## WHAT TO DO
All lines of the records below that contain the word "minus" must be listed.

##### INFORMATION SHOWN

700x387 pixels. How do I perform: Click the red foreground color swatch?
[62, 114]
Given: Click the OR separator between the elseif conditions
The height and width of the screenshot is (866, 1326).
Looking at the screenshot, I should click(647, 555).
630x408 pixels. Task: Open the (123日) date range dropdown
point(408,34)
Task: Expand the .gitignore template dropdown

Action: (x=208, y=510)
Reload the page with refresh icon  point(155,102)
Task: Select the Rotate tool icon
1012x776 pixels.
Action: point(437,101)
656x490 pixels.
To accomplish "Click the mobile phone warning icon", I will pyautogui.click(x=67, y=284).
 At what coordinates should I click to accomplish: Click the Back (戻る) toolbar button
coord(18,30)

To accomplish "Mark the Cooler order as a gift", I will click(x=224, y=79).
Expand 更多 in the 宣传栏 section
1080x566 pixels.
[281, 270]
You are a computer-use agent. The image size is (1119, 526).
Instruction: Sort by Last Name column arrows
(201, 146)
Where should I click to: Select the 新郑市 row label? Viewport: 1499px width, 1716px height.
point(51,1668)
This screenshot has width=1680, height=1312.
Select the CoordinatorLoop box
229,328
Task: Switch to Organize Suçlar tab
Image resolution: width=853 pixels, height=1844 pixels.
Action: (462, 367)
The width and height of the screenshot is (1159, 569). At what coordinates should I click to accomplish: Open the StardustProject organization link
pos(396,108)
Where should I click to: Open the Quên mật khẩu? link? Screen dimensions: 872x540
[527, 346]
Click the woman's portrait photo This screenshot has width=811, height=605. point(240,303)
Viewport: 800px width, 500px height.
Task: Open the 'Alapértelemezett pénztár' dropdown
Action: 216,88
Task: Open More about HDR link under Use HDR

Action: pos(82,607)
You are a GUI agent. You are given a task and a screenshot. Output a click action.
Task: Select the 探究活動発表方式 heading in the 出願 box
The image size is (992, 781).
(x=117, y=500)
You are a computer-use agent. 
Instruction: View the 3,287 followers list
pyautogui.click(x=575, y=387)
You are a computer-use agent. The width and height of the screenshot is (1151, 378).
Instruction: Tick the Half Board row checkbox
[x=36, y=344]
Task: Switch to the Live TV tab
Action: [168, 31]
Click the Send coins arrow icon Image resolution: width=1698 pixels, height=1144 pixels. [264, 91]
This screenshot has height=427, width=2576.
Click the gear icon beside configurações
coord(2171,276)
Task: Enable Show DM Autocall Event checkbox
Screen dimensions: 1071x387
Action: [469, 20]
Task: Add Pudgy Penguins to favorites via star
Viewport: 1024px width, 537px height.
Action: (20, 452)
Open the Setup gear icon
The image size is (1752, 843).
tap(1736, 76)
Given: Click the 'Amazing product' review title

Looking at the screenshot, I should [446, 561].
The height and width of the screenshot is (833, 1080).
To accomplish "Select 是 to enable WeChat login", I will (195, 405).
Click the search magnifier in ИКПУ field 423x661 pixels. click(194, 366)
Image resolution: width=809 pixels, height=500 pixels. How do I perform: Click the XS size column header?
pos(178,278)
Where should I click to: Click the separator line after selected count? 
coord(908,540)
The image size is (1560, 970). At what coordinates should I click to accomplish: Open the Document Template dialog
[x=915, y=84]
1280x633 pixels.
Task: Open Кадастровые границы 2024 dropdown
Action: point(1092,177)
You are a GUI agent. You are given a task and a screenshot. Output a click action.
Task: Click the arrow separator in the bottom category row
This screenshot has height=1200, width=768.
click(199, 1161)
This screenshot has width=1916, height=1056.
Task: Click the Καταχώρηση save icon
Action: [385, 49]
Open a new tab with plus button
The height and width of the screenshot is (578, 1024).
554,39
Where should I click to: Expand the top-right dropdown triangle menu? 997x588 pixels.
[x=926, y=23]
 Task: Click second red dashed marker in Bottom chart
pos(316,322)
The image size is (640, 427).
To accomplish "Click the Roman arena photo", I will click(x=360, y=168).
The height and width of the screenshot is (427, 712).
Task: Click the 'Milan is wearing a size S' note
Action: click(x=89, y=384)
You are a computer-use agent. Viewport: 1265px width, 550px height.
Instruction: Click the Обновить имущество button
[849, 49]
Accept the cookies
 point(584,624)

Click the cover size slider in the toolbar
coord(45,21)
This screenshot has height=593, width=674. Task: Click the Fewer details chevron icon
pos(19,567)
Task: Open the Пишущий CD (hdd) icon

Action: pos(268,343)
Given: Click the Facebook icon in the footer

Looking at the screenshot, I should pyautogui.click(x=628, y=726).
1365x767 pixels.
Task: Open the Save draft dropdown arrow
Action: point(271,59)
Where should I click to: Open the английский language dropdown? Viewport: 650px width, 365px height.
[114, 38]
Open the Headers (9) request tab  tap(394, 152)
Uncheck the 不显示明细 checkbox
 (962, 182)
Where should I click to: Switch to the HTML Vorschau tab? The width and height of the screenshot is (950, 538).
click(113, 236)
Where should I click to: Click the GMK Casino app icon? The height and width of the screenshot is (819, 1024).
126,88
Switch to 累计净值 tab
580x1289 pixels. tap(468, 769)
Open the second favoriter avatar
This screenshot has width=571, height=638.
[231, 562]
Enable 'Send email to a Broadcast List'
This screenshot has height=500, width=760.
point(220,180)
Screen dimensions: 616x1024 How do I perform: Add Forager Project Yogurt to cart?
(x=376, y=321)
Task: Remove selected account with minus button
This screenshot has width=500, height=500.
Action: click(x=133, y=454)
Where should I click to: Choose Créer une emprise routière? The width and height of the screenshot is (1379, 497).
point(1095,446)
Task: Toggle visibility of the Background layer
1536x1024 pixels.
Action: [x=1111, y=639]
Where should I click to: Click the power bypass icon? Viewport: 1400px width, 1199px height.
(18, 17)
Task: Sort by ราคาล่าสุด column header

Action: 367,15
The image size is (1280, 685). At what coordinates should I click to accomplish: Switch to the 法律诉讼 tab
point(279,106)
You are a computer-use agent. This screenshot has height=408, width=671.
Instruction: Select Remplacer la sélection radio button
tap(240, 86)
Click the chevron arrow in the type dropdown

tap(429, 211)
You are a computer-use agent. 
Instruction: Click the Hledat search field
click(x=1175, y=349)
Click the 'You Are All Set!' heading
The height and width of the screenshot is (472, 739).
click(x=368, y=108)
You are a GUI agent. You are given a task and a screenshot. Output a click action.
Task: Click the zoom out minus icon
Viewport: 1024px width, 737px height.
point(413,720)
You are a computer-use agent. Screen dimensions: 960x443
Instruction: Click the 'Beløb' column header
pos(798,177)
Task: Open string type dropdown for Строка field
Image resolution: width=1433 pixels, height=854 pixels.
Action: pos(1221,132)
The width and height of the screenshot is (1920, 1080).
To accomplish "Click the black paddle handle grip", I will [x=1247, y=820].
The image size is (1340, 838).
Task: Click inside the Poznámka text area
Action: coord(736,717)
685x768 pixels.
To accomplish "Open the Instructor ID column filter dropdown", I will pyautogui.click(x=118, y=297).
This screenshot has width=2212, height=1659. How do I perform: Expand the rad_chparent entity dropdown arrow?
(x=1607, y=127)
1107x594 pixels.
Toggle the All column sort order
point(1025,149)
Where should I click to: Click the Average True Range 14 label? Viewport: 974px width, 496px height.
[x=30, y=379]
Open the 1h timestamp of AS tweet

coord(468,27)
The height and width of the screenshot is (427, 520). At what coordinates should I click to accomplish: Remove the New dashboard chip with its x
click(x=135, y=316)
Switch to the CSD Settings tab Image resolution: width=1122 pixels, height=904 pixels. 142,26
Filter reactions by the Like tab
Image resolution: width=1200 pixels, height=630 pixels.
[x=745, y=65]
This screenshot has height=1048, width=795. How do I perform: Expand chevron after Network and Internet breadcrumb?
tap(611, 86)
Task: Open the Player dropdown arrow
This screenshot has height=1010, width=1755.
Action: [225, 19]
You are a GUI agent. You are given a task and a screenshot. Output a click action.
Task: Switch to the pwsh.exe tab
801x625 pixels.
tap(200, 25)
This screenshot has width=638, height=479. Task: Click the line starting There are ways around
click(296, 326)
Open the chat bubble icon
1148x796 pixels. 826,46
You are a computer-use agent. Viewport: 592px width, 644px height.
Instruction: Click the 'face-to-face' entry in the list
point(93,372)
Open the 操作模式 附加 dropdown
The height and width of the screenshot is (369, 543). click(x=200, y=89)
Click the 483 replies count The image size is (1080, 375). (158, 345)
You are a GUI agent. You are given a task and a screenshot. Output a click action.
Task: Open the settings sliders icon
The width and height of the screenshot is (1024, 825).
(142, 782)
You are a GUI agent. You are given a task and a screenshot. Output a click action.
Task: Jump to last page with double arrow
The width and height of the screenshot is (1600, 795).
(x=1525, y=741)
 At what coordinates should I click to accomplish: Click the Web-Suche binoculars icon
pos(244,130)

##########

## RESULT OF THE TASK
Task: Remove selected account with minus button
Task: Click the zoom out minus icon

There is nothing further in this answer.